Previsão #2: Não há terra mai’linda do que a minha, será o slogan exponencialmente mais propalado, nas suas milhentas variações, à medida que nos aproximamos desse evento popular mais marcante do que a feira de enchidos na capital de concelho que são as eleições autárquicas. Numa previsão arriscada, digna de um ‘Mendesliano’, atiro para a mesa que iremos assistir à consagração da série que está a dar cartas no nosso tugaflix de que ‘pink is the new orange’, com alguns episódios rocambolescos onde personagens de seasons anteriores vão tentar dar um ar de sua graça, com direito a momentos de humor prisional e tudo, mesmo à americana. No fim, Lisboa vai continuar a ser a capital do país e, simultaneamente, o local onde mais se irá falar de regionalização nos meses subsequentes às eleições.
Previsão #3: o nome Donald vai deixar de ser primariamente associado a um pato com defeitos na fala, boné de marinheiro e completamente nu da cintura para baixo, graças ao maior número de variedades alguma vez montado por uma força de direita sinistra, neocon, desumana e inacreditavelmente gananciosa alguma vez existente nos USA ou em qualquer outro cantinho deste planeta (sorry Theresa, apesar do bom esforço, ainda ficam umas milhas aquém destes especialistas). Todos iremos assistir, com maior ou menor comoção, ao esforço quotidiano do homem cor de laranja (definitivamente, uma cor nas ruas da amargura nos dias que correm) em descobrir um novo ponto baixo no que às mais básicas características positivas do ser humano diz respeito. Com um bocadinho de sorte, de tanto esburacar, pode ser que fragilize a crosta terrestre e cause um terremoto tão violento que o engula vivo (e a quem alimenta esta monstruosidade).

* [Conteúdo dos dados]:
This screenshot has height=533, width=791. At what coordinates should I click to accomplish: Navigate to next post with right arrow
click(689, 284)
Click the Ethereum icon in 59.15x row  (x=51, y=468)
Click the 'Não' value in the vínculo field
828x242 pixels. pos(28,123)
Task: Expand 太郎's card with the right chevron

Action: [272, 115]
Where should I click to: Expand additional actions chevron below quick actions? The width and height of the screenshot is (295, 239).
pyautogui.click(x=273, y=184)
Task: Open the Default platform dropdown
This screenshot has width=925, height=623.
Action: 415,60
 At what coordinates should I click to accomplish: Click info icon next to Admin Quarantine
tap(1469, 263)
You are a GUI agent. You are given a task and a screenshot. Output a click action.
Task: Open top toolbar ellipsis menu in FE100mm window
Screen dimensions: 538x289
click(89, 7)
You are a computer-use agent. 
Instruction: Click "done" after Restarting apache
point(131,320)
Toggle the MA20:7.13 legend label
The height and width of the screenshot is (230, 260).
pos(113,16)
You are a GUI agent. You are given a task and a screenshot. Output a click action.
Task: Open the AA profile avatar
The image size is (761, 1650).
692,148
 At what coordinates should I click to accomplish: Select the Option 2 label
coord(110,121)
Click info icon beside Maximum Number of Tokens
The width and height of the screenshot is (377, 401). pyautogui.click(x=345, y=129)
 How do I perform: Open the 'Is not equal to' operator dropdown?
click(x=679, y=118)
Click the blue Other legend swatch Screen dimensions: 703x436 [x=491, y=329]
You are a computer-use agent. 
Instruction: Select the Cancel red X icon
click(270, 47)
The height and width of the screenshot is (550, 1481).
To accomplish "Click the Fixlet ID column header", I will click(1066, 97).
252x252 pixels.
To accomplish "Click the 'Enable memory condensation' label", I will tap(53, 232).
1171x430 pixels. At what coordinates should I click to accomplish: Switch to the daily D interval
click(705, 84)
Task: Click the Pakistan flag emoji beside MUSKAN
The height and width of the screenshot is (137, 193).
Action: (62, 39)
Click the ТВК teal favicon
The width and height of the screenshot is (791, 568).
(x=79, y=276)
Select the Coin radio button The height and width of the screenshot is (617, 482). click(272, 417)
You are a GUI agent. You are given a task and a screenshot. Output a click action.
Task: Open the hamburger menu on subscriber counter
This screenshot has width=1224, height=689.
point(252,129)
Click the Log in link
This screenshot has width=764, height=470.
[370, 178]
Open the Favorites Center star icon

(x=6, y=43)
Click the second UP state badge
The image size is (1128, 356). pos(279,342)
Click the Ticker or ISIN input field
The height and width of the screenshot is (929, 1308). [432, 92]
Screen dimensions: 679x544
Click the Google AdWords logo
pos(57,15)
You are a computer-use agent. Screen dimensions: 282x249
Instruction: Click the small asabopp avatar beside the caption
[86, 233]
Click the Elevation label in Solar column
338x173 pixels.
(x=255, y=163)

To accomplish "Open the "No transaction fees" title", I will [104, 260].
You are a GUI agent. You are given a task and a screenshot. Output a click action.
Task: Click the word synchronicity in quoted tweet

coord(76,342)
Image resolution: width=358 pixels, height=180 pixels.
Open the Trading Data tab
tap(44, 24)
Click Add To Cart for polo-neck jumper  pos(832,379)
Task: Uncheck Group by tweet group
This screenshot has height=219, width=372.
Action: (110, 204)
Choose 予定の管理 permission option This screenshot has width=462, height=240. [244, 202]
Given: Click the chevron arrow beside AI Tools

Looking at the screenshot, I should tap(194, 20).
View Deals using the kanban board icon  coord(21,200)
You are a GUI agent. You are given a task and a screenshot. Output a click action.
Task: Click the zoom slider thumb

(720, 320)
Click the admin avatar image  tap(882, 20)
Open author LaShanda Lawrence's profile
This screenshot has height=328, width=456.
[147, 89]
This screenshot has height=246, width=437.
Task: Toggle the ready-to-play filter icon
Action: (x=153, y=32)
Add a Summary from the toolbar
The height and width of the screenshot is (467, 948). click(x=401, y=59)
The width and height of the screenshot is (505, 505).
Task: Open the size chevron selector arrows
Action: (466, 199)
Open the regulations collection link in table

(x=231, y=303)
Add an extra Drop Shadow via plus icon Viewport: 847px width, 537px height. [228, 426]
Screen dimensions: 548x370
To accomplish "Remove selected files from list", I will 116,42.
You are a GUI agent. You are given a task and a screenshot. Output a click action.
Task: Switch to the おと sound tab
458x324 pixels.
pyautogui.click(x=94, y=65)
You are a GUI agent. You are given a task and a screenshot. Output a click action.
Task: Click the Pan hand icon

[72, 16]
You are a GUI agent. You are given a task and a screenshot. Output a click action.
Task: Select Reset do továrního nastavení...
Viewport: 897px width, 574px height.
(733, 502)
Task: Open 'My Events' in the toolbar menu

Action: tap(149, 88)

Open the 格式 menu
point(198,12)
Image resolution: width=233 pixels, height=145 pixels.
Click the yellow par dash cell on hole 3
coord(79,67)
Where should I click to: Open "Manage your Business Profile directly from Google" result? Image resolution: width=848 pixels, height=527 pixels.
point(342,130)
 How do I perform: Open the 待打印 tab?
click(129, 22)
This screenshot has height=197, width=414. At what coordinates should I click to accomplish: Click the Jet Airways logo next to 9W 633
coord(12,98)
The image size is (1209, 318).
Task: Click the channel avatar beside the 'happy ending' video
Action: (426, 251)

* [Conjunto de tarefas]:
[a] Repita sem alterações a parte do texto das previsões que começa com as palavras que contêm "Previsão #2: Não" e termina em "subsequentes às eleições.".
[b] De acordo com o texto das previsões, que cidade vai continuar a ser a capital do país após as eleições autárquicas?
[c] Retome o texto das previsões a partir do ponto em que ele para e escreva a sua continuação.

* [Respostas numeradas]:
[a]
Previsão #2: Não há terra mai’linda do que a minha, será o slogan exponencialmente mais propalado, nas suas milhentas variações, à medida que nos aproximamos desse evento popular mais marcante do que a feira de enchidos na capital de concelho que são as eleições autárquicas. Numa previsão arriscada, digna de um ‘Mendesliano’, atiro para a mesa que iremos assistir à consagração da série que está a dar cartas no nosso tugaflix de que ‘pink is the new orange’, com alguns episódios rocambolescos onde personagens de seasons anteriores vão tentar dar um ar de sua graça, com direito a momentos de humor prisional e tudo, mesmo à americana. No fim, Lisboa vai continuar a ser a capital do país e, simultaneamente, o local onde mais se irá falar de regionalização nos meses subsequentes às eleições.

[b] Lisboa.

[c]
Falta a meia previsão. Esta é a mais fácil de todas. A seguir ao Verão temos o outono e respectivas depressões sazonais e arrependimentos, a rotina aguçará os dentes e a agenda será sobrecarregada com listas infindáveis de tarefas e deadlines. Para alguns de nós, lá se foram mais umas férias, para tantos outros lá se foi mais um Verão em que não houve férias. Estaremos de volta ao dia-a-dia e, num acto de boa-fé temperado com aquele farrapinho de esperança que teima em manter-se em bom estado, aguardamos pelo vinho novo para fazer um brinde ao futuro.